On 3rd August historian and researcher for the House of Life heritage project, Molly Maslen explores the Jewish fatalities during the Second Boer War in South Africa through the two memorial boards which are in Willesden Jewish Cemetery and contain the names of 116 Jews. Who were they? What did Jewish leaders want to say by putting their ultimate sacrifice into the public eye on a roll of honour while anti-immigrant feelings raged against the community back home? Following her research into newspapers, journal articles and public records, Molly presents her personal assessment of an episode when patriotism and prejudice collided and asks whether the time is right to lift the veil on the memorials at last. This talk is organised jointly by Milim and the Leeds branch of the Jewish Historical Society of England.

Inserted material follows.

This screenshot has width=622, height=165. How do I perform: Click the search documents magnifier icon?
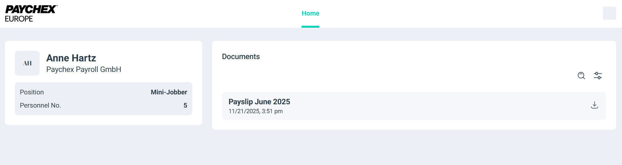click(x=581, y=76)
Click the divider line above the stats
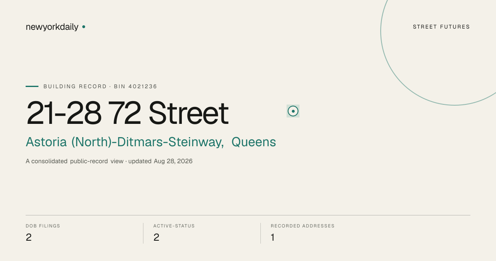Screen dimensions: 496x261 (248, 215)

By popular request, Milim will be hosting a second Marching on Together-Leeds United event on 10th August. Back by popular demand as a result of the success of its first event in June, the event will be a celebration of promotion along with a serious look at what it takes to stay in the Premier League through panel and audience discussion.

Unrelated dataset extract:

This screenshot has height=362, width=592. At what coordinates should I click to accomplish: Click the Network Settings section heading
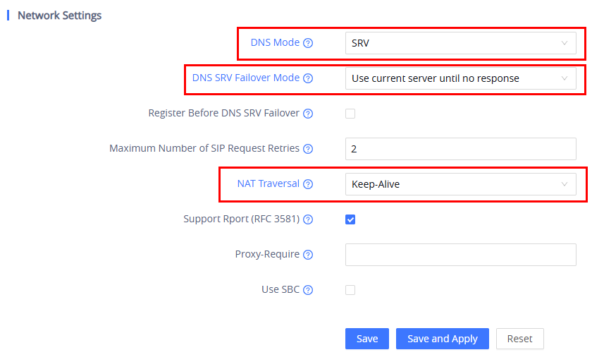coord(60,16)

On 17th August, we will be zooming in on the Judaica collection of the Museum of Fine Arts in Boston, Massachusetts. Our guide will be Simona Di Nepi who is responsible for building and displaying the collection of Jewish art. Simona is a museum curator and writer who has studied and worked in London and Tel Aviv for 25 years. She has filled curatorial roles at the Victoria and Albert Museum, the Royal Academy as well as Beit Hatfutsot. She is currently writing a comprehensive history of Judaica at the MFA Boston.
Last but not least, on 24th August Lance Forman, owner of H Forman and Son and former Brexit MEP will tell the story of his long-standing salmon smoking business. In 1905 Lance Forman’s great-grandfather, Aaron ‘Harry’ Forman set up the business with his son, Louis, in London’s East End. A Russian émigré with a family to provide for, Harry saw potential in the curing of fresh Scottish salmon, the king of fish. Following a lengthy dispute, the site of the business was relocated in 2007 from the area which is now the London Olympic Park through a compulsory purchase order involving over 200 companies.
All the events listed above are free to view although people may wish to make a donation through the website.